Hacker News new | ask | show | jobs
by ak39 4012 days ago
Foreign keys are not convenience artifacts. They are essential for enforcing data correctness. One doesn't simply opt out of their usage simply because one is "not a fan" of foreign keys.
2 comments

I've experienced several highly-performant, correct databases with concurrent clients from around the globe ... and they had no enforcement of foreign keys.

Yes, foreign keys were essential to data correctness. No, they were not being enforced in production. Stew on that just a bit. Not enforced in production.

During client application development, development databases enforced the constraint. Any errors resulting in foreign key mismatches disqualified the client app for release. The applications were required to be aware of the constraint and to learn to work within it. Production gained the speed benefits of not having to enforce the foreign keys.

You can indeed eat your cake and have it, too, iff you are disciplined.

This might be the case if you have one and only one application interacting with the database, and your unit tests include each and every permutation/edge case.

It is very common to have many applications, from different vendors and from different time periods interacting with a database.

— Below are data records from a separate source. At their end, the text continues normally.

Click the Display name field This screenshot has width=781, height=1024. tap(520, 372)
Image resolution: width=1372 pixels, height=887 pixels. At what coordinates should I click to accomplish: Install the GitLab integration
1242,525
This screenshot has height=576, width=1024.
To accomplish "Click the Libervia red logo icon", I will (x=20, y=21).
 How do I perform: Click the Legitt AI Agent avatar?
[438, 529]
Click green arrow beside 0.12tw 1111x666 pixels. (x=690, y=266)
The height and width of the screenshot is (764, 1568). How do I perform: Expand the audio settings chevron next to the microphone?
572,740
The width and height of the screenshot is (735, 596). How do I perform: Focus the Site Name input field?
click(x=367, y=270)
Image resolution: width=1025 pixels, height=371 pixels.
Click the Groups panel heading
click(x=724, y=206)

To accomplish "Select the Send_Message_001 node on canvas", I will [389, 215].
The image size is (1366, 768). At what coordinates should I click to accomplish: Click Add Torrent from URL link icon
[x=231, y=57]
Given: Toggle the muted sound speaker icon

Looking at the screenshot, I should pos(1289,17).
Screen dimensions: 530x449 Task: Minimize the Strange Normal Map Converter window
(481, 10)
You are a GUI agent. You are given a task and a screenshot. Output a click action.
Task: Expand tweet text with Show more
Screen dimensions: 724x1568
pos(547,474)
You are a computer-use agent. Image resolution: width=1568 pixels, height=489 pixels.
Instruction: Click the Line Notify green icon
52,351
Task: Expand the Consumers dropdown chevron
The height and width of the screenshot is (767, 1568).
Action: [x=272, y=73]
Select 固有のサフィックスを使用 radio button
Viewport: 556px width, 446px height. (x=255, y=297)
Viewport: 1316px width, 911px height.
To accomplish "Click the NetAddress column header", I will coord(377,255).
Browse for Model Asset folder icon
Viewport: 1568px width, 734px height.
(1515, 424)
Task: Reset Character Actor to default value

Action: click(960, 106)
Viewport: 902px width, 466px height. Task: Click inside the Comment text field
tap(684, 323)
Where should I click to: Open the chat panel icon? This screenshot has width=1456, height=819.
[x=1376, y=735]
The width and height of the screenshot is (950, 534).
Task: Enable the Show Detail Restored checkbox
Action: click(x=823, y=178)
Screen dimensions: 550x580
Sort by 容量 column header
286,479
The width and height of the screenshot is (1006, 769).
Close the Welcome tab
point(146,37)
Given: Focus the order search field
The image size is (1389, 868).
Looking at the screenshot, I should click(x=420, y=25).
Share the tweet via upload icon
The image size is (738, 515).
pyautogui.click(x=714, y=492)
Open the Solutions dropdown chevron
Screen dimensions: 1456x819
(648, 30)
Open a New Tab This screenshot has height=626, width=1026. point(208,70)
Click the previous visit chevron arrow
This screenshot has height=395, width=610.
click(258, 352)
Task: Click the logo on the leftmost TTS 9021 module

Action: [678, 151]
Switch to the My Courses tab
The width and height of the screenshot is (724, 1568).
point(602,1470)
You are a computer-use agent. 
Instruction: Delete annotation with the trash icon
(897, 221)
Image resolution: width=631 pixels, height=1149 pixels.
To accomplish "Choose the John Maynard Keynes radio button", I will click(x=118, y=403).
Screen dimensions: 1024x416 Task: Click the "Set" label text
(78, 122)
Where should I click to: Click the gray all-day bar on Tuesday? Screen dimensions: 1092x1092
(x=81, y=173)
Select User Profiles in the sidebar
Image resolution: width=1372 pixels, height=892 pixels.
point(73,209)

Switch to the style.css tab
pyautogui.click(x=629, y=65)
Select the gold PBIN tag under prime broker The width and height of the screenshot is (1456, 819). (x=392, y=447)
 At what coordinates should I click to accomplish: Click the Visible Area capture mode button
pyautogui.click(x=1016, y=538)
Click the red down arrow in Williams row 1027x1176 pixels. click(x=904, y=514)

It often also happens that data can be modified directly in the database, not via the application. I agree this is not best practice but in larger enterprises it happens.

Once you start implementing foreign keys in the client you are adding a lot of complexity to a problem that most mature relational database system do well enough to be trusted by a lot of traditional financial institutions.

These kinds of access are not proper discipline. And a lack of proper discipline is the reason to enforce constraints in production. As for "adding complexity to client apps" - how could you possibly create an app to interact with a database and not know about the structure of the database? This is beyond irresponsible. At the least, should an institution desire to allow third-party access to their database, then that access should be provided through a gateway with the intelligence to enforce constraints without relying on the database server.
> It often also happens that data can be modified directly in the database, not via the application.

Yup, 3rd level support "winging it" in production.

And also migration scripts.

Great tale! Much respect to the development and operations teams here. Out of interest, what kind of purpose was the database?
It was in a financial institution. It held every transaction in the financial enterprise.
Nicely put. 100% agreed.
What if it is the difference between your schema working under high transaction rates or not? Or, the difference between buying much more database hardware and having smaller shards to avoid index contention. (which, is $$)

Facebooks mysql architecture (at least used to, likely still is) based on this: https://backchannel.org/blog/friendfeed-schemaless-mysql

Note the simple schema, and lack of FKs.

FKs are rarely present in extremely high transactions per second systems that operate on the same few tables. This is due to index contention and locking.

I say this with lots of experience working on different production systems that see hundreds of thousands of transactions per second. I have yet to see one arrive at these kind of numbers using foreign keys, unless it's something like a giant shared hosting platform, that is operating on hundreds and hundreds of different tables. (therefore, less index contention)

Often, in these shops, data correctness is not validated in realtime in this way, but often in a way that is not in the critical path of answering queries. (more like, eventually consistent). Some places have entire teams for this.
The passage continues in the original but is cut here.